The task:
Set down each entry below exactly as written, keeping the pictures out.

Raw data:
_ _ _
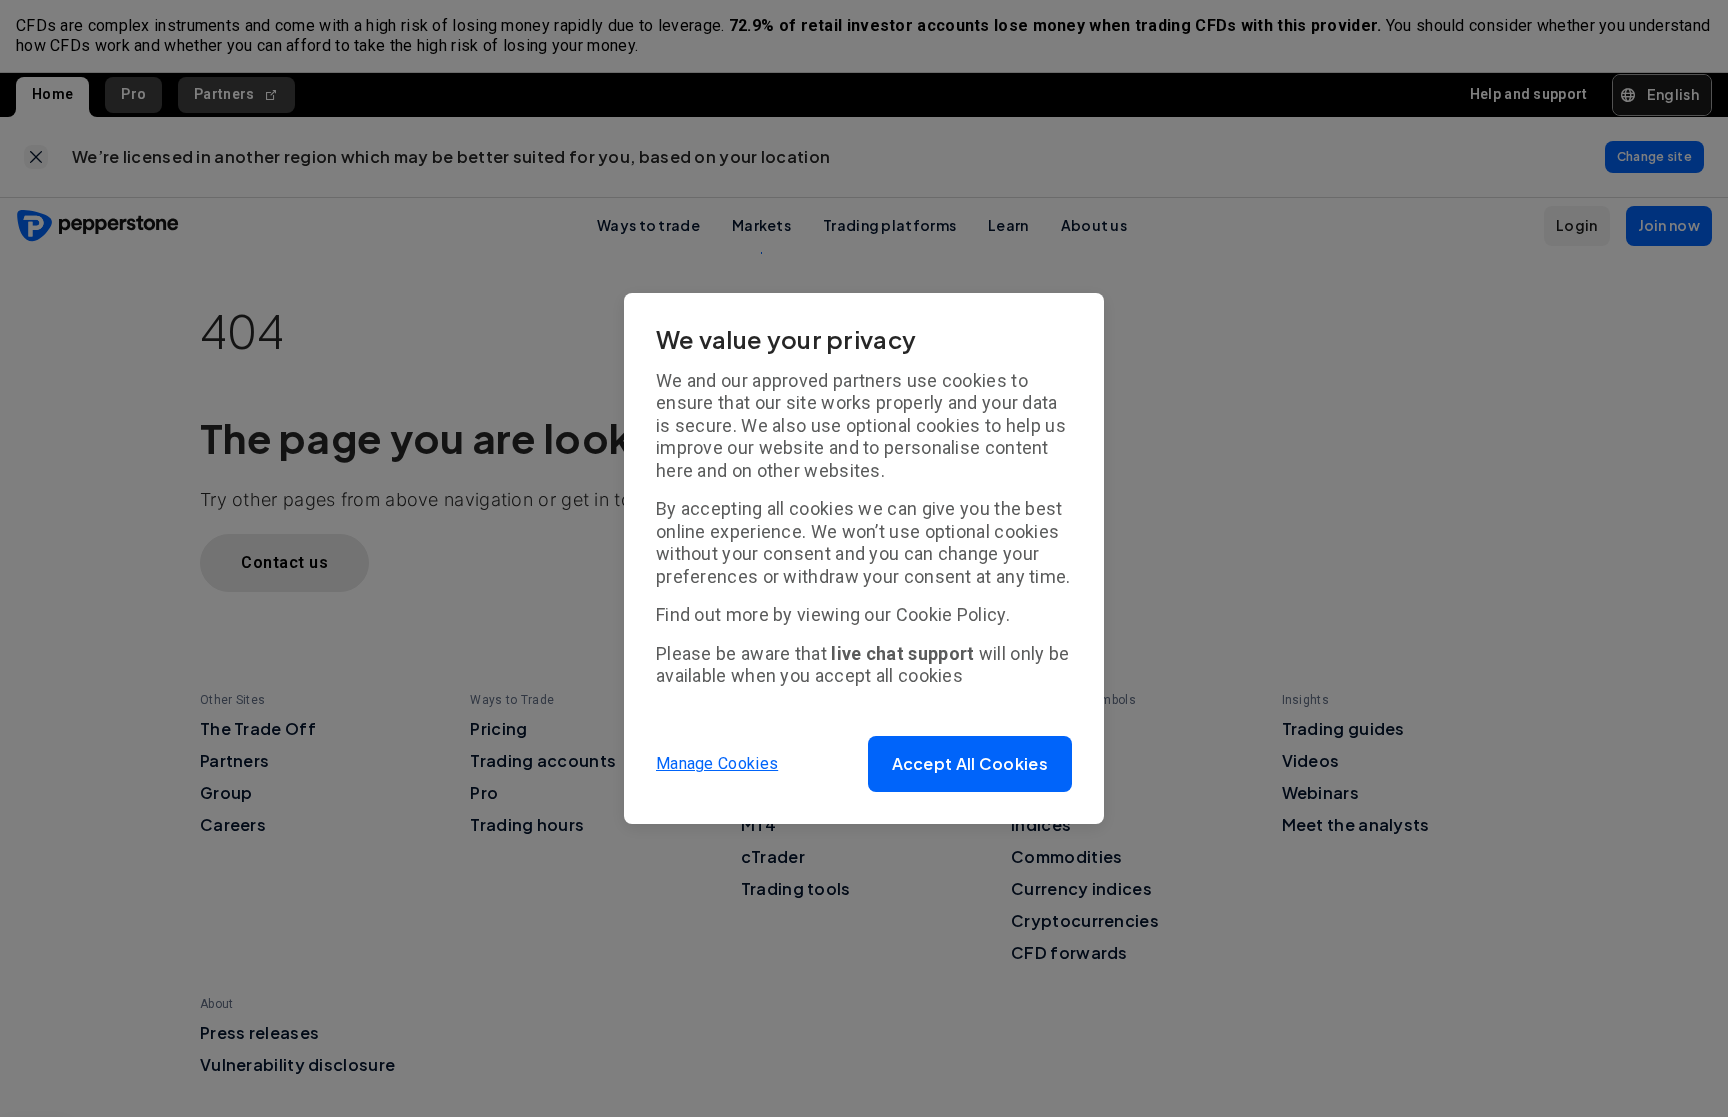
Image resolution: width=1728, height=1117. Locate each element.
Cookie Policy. (953, 614)
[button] (970, 764)
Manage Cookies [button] (717, 763)
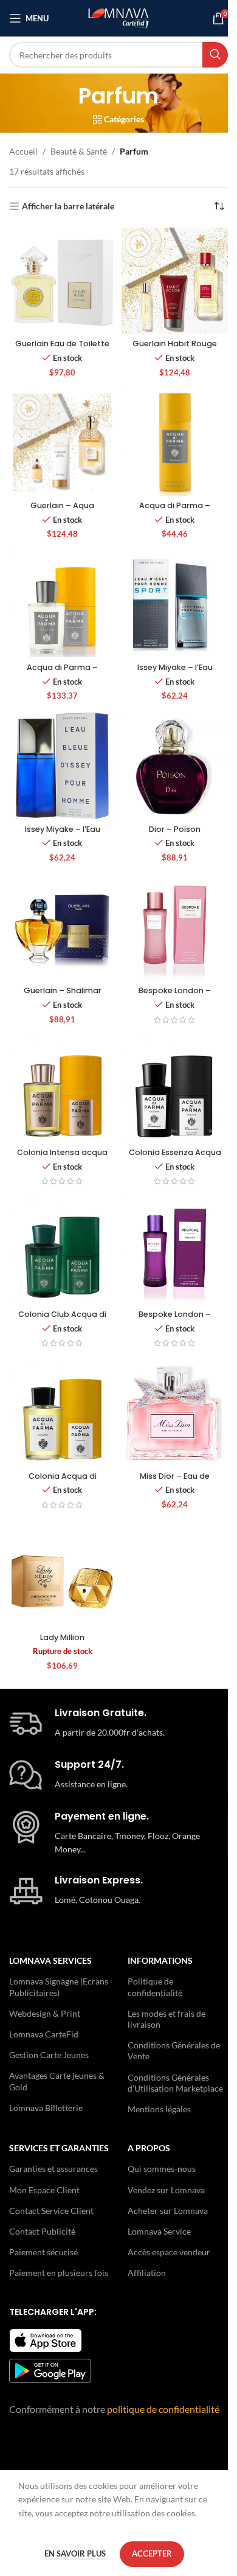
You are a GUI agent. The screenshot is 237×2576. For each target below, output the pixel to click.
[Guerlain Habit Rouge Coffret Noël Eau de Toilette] (175, 281)
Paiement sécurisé (43, 2252)
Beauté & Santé (78, 151)
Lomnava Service (159, 2231)
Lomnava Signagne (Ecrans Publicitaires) (58, 1986)
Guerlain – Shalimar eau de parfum (62, 996)
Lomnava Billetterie (46, 2108)
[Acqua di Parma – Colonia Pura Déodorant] (175, 442)
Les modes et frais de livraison (166, 2019)
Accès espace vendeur (169, 2252)
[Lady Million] (62, 1574)
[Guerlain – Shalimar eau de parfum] (62, 927)
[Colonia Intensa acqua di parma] (62, 1089)
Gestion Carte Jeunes (49, 2055)
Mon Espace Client (44, 2190)
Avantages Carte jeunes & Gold (57, 2081)
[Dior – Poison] (175, 766)
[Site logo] (118, 17)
_ _ _
Answer:
Image resolution: width=1728, height=1117. Locate each element.
Cookie Policy. (953, 614)
[button] (970, 764)
Manage Cookies [button] (717, 763)
You are a GUI agent. The screenshot is 237×2576. For each target below, output the pixel to click.
[Guerlain Habit Rouge Coffret Noël Eau de Toilette] (175, 281)
Paiement sécurisé (43, 2252)
Beauté & Santé (78, 151)
Lomnava Service (159, 2231)
Lomnava Signagne (Ecrans Publicitaires) (58, 1986)
Guerlain – Shalimar eau de parfum (62, 996)
Lomnava Billetterie (46, 2108)
[Acqua di Parma – Colonia Pura Déodorant] (175, 442)
Les modes et frais de livraison (166, 2019)
Accès espace vendeur (169, 2252)
[Lady Million] (62, 1574)
[Guerlain – Shalimar eau de parfum] (62, 927)
[Colonia Intensa acqua di parma] (62, 1089)
Gestion Carte Jeunes (49, 2055)
Mon Espace Client (44, 2190)
Avantages Carte jeunes & Gold (57, 2081)
[Dior – Poison] (175, 766)
[Site logo] (118, 17)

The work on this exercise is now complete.